> **REQUIRED WORK**
Transcribe the material word for word, starting at its first line and ending with the line that contains "This screenshot has". Leave the pictures out of your copy.

> **DATA IN THIS EXERCISE**
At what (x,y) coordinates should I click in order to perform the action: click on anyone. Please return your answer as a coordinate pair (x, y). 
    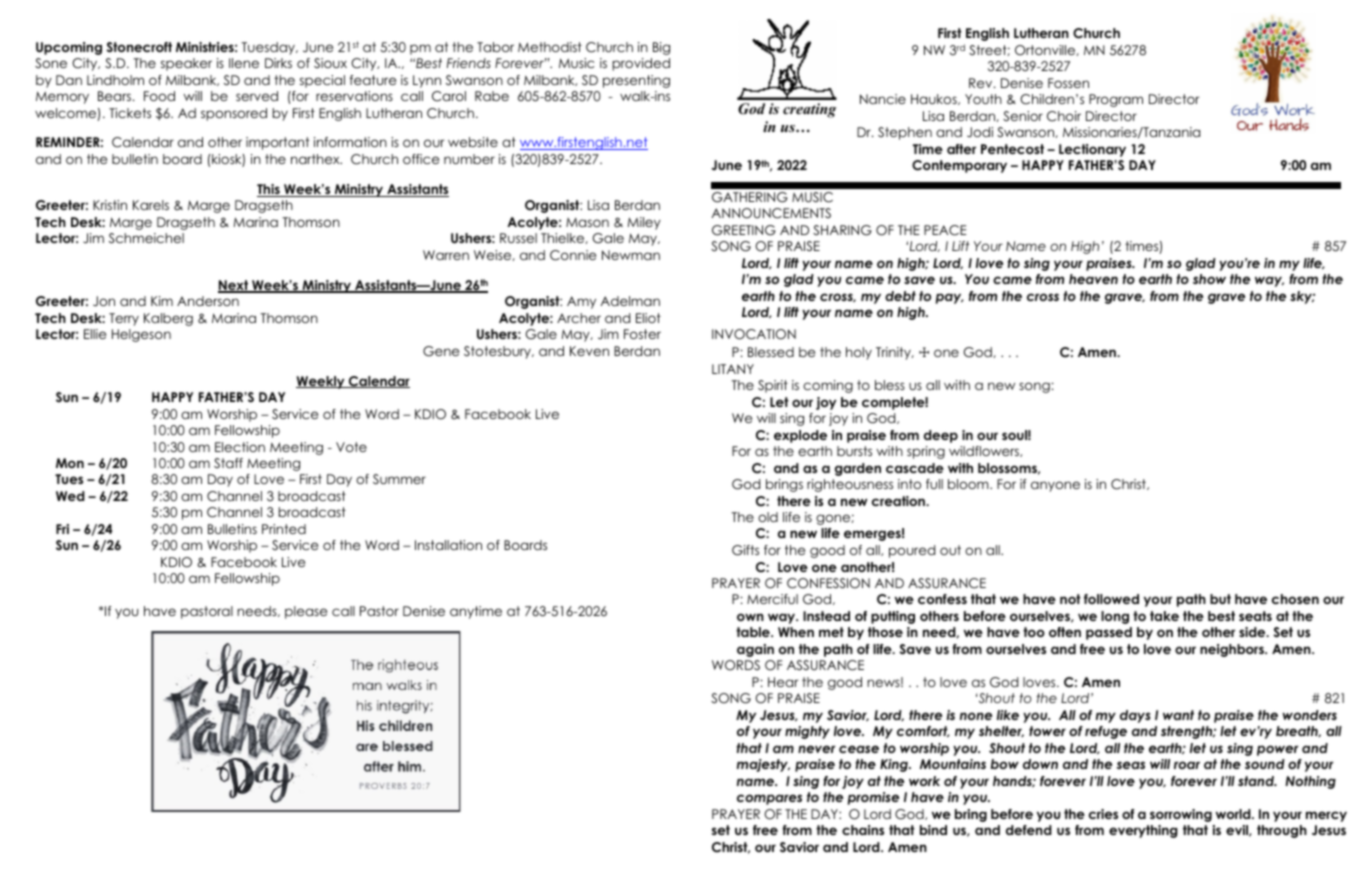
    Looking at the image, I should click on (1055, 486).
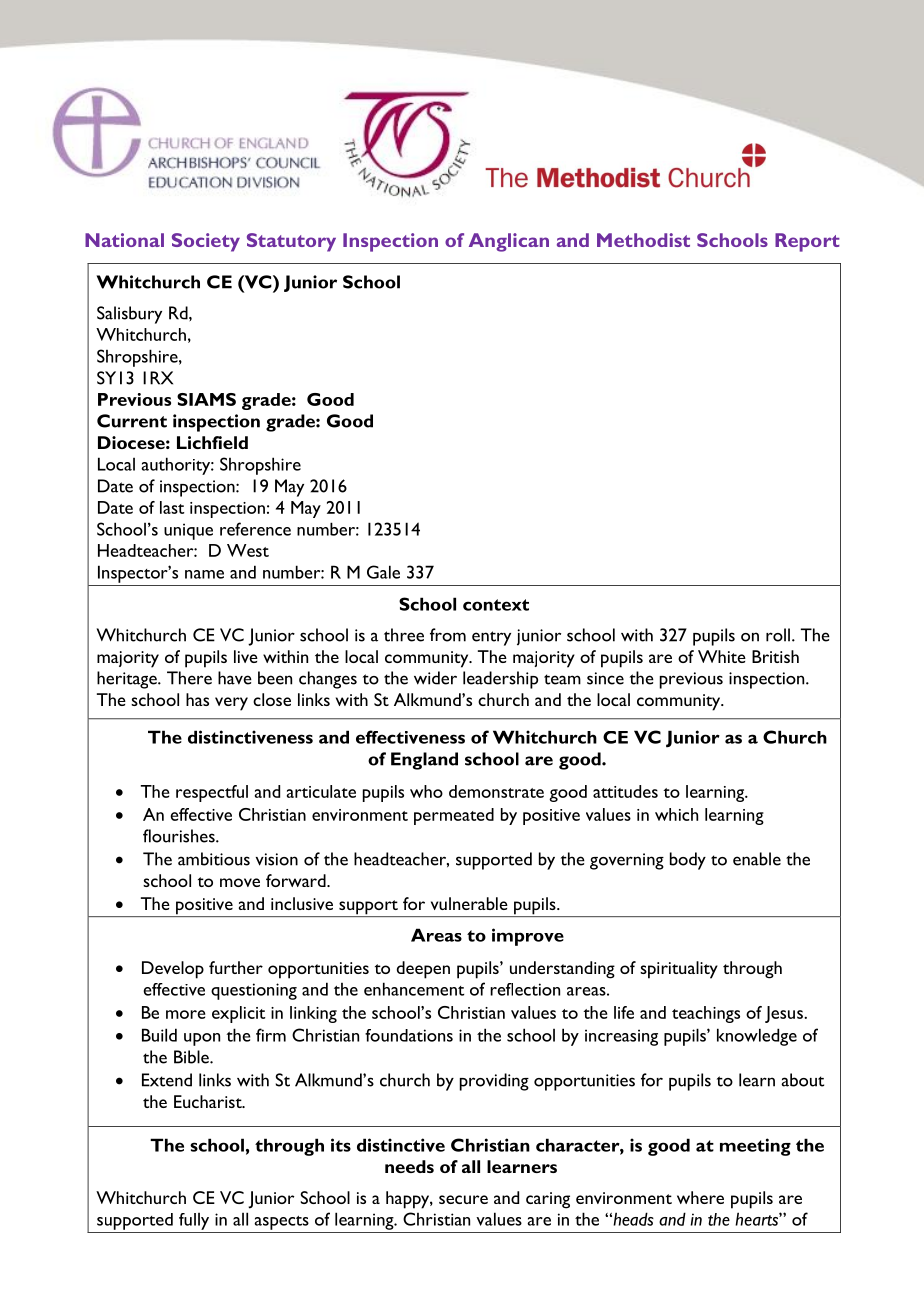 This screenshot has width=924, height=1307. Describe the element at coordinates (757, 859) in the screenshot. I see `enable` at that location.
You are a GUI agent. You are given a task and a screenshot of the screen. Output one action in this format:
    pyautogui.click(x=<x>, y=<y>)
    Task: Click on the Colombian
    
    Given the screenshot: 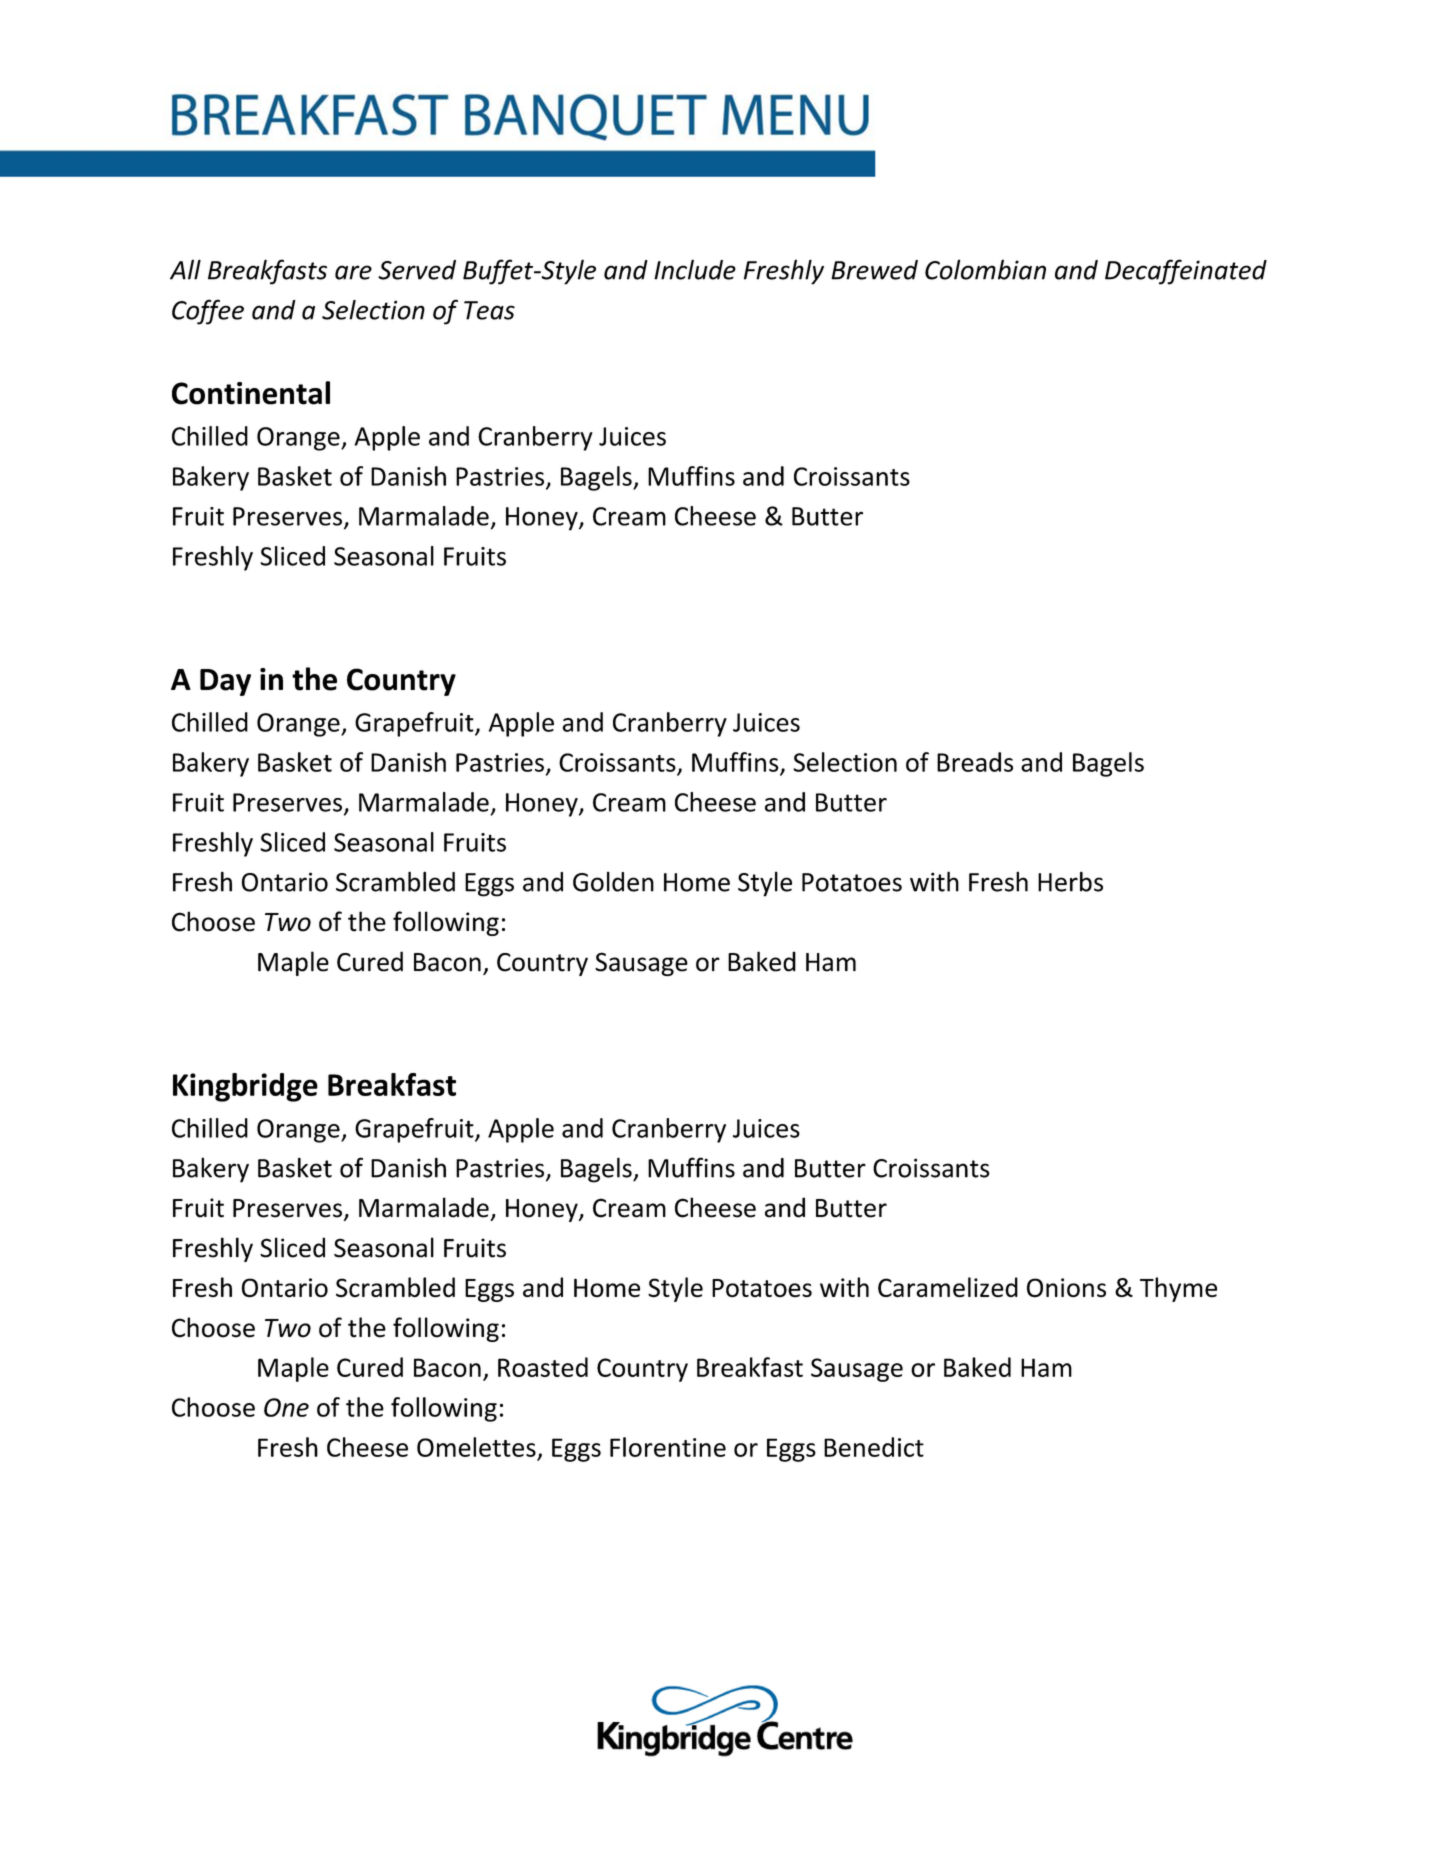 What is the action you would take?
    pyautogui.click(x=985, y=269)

> **ANSWER TO THIS TASK**
At what (x,y) coordinates should I click in order to perform the action: click on anyone. Please return your answer as a coordinate pair (x, y). 
    Looking at the image, I should click on (1055, 486).
 This screenshot has width=924, height=1307. Describe the element at coordinates (757, 859) in the screenshot. I see `enable` at that location.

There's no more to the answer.